Source records:
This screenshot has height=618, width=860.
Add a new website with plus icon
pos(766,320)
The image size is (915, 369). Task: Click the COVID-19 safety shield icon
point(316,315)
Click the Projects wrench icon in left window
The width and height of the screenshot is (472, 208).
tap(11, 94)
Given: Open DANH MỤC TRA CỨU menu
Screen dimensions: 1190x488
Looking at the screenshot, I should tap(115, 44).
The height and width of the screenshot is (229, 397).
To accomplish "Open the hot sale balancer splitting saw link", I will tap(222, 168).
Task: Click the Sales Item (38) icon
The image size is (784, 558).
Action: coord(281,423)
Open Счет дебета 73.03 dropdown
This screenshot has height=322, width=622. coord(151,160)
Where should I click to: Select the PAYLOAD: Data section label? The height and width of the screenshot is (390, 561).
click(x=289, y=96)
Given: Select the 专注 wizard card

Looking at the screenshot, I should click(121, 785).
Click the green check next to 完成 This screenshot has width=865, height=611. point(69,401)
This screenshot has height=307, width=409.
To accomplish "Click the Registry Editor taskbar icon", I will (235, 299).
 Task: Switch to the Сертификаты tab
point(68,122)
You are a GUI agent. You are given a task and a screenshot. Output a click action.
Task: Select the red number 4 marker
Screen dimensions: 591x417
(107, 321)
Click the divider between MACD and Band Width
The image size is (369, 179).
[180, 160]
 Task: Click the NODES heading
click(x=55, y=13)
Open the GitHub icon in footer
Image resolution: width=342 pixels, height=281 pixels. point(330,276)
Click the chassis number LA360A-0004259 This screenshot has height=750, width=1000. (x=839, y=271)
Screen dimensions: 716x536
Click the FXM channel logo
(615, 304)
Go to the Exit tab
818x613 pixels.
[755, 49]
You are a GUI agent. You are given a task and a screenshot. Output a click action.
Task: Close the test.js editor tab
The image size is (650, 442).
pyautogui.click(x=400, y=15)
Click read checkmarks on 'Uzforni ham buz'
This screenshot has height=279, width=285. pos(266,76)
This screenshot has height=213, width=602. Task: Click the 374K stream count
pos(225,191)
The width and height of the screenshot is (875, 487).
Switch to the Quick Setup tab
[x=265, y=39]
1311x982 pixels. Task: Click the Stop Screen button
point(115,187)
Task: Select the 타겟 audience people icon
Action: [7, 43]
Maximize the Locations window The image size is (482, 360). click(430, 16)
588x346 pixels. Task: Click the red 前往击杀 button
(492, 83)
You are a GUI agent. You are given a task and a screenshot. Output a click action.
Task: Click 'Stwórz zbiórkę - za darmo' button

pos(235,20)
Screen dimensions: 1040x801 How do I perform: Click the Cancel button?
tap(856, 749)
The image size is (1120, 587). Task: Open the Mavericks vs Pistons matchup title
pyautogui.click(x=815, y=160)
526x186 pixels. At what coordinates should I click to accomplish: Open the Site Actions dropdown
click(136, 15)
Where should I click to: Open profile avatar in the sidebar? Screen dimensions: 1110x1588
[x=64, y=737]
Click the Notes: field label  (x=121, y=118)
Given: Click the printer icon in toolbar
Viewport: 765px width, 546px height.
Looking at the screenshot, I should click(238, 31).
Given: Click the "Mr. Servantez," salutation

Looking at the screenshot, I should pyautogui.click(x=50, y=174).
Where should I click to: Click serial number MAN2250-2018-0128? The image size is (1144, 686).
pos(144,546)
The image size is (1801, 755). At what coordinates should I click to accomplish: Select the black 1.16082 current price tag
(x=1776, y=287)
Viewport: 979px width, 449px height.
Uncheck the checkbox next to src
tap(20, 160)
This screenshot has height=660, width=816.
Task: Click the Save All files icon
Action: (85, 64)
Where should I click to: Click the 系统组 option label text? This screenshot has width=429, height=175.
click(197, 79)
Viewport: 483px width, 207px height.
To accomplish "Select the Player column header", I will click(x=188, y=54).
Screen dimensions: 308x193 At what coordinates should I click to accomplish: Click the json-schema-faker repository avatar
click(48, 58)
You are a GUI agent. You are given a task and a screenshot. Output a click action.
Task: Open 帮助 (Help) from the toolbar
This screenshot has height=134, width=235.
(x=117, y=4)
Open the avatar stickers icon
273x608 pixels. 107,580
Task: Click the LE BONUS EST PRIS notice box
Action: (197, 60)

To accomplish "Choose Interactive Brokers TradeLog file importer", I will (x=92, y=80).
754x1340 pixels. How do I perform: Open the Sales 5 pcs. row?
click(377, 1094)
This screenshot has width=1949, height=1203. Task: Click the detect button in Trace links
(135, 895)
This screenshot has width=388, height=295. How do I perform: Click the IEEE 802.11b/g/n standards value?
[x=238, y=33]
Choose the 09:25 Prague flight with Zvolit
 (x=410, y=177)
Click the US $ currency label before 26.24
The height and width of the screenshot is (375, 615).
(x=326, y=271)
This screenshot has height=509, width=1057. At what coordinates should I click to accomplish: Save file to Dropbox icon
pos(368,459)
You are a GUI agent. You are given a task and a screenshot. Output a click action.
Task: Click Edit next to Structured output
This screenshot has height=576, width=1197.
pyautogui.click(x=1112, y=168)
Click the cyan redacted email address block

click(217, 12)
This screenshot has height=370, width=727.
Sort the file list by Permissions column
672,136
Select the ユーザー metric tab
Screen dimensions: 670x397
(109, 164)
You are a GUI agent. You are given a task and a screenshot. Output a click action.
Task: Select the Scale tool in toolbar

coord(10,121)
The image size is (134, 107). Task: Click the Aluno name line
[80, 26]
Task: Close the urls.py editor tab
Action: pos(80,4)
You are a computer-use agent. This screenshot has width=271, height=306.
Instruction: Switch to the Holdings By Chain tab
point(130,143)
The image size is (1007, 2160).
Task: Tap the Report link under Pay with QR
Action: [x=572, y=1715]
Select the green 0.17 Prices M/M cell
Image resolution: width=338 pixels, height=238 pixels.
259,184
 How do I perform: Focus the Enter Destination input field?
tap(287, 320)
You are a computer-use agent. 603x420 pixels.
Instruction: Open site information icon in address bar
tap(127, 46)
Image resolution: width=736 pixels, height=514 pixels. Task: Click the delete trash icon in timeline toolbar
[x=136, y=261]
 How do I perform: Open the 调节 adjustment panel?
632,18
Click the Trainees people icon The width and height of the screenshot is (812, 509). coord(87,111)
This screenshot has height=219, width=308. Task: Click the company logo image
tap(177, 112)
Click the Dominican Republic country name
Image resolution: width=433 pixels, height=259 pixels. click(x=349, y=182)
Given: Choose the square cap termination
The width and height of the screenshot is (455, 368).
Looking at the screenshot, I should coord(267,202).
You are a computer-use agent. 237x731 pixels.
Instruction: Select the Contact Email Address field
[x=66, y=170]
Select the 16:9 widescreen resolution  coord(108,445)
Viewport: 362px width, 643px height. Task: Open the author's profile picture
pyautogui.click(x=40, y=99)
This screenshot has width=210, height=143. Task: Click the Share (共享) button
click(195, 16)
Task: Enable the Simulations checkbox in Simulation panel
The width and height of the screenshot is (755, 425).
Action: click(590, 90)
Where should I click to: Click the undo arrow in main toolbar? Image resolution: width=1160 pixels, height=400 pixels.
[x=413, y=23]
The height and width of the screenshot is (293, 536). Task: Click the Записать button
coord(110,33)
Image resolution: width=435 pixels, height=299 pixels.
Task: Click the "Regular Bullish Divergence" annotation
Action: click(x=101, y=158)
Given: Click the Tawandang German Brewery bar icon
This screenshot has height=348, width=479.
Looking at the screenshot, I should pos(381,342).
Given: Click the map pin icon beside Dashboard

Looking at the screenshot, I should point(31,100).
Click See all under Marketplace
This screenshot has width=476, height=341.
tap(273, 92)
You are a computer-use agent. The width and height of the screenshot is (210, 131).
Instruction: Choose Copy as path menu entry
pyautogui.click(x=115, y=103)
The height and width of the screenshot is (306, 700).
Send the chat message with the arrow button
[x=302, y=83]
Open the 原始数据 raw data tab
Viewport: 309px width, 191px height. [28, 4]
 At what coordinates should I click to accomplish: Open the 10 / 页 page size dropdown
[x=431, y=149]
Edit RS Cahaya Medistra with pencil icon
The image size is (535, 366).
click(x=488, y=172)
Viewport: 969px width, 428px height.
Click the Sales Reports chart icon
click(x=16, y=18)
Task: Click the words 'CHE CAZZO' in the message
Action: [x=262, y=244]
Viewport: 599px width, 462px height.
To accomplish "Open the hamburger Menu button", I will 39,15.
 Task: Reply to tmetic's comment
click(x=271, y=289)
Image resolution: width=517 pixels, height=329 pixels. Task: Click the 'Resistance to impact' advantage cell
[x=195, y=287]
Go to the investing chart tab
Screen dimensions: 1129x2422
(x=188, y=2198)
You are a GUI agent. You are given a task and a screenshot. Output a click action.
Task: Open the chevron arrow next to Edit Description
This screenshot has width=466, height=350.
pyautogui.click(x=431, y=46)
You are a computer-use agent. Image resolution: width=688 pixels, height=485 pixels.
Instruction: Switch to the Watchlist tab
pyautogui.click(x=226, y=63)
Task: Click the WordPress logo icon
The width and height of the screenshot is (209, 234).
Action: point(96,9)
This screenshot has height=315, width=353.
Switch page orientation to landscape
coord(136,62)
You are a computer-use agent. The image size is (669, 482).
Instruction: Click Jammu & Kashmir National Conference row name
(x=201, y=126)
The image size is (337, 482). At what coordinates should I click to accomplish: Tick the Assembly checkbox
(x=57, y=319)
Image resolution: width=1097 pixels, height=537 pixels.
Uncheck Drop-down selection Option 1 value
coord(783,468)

Your task: Where does the word "will" appear in the records? Copy every line that holds it.

Written answer:
To accomplish "Open the hot sale balancer splitting saw link", I will tap(222, 168).
To accomplish "Click the Registry Editor taskbar icon", I will (235, 299).
To accomplish "Select the Player column header", I will click(x=188, y=54).
To accomplish "Choose Interactive Brokers TradeLog file importer", I will (x=92, y=80).
To accomplish "Open the hamburger Menu button", I will 39,15.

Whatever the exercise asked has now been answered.